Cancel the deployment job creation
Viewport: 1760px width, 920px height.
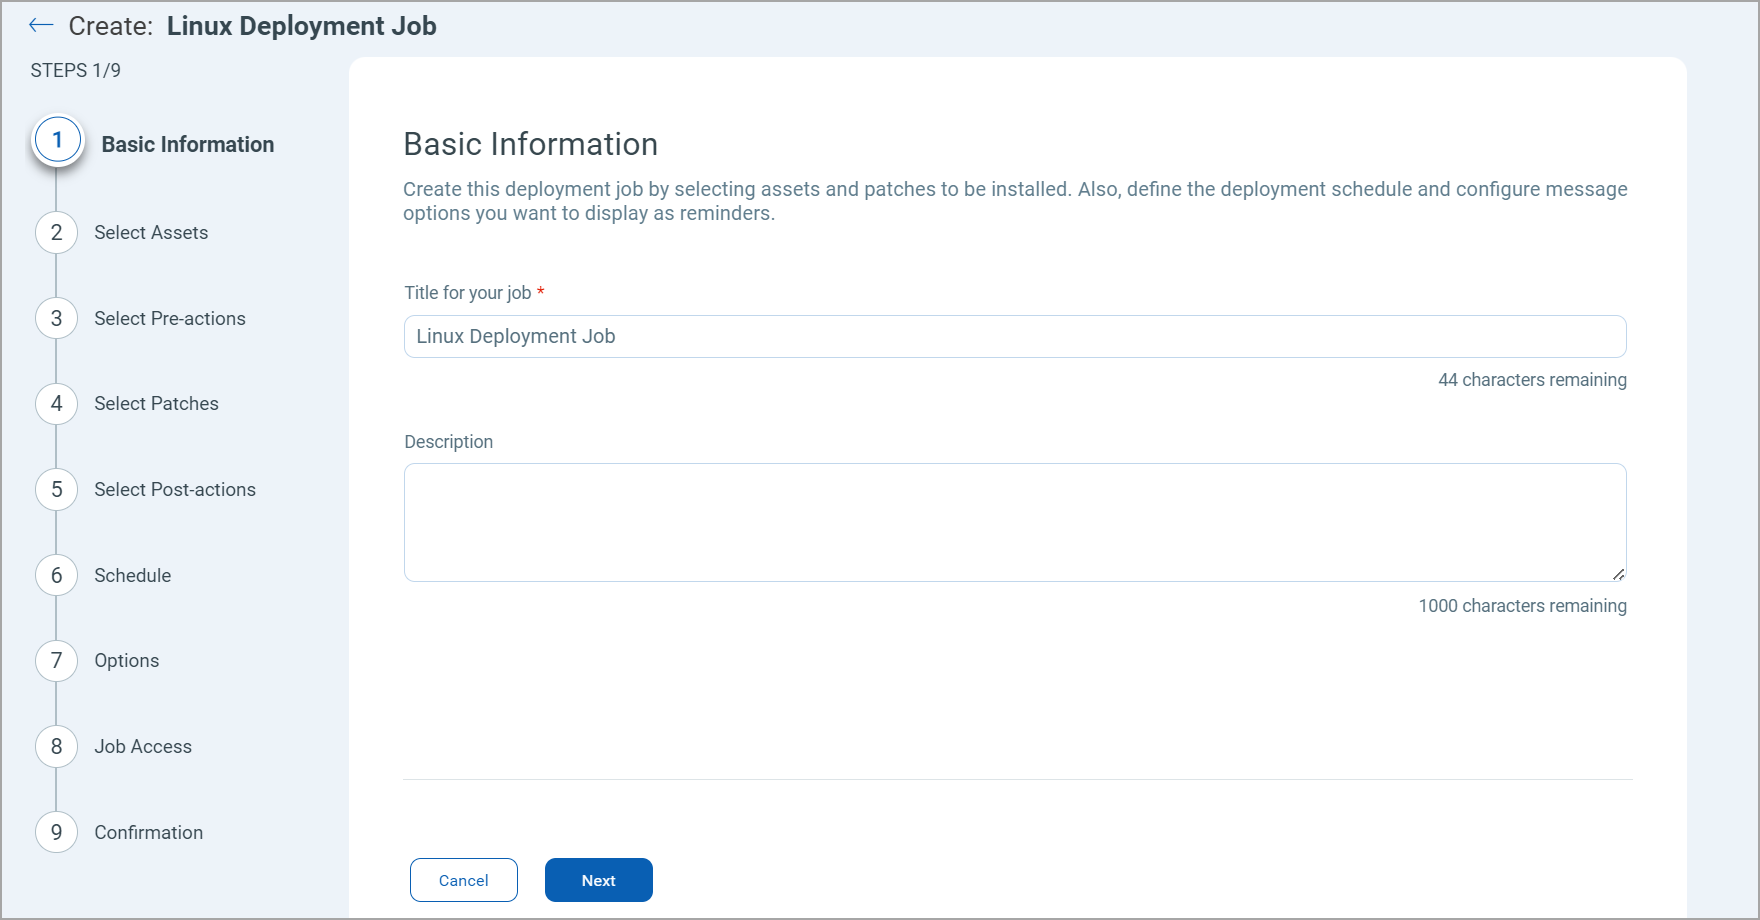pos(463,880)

---

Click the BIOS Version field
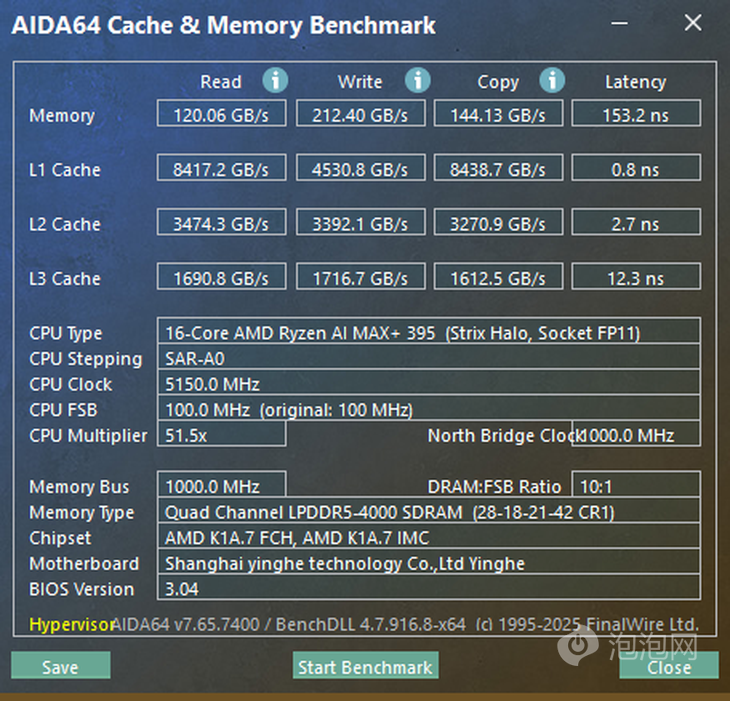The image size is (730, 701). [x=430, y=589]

#### [Aim of the exercise]
Lay out the part of the listing that opens with the line containing "Cancel the deployment job creation" and closes with the line containing "pos(463,880)" as a numbered list, skipping blank lines. Leave the pictures out of your answer.

#### [Written response]
1. Cancel the deployment job creation
2. Viewport: 1760px width, 920px height.
3. pos(463,880)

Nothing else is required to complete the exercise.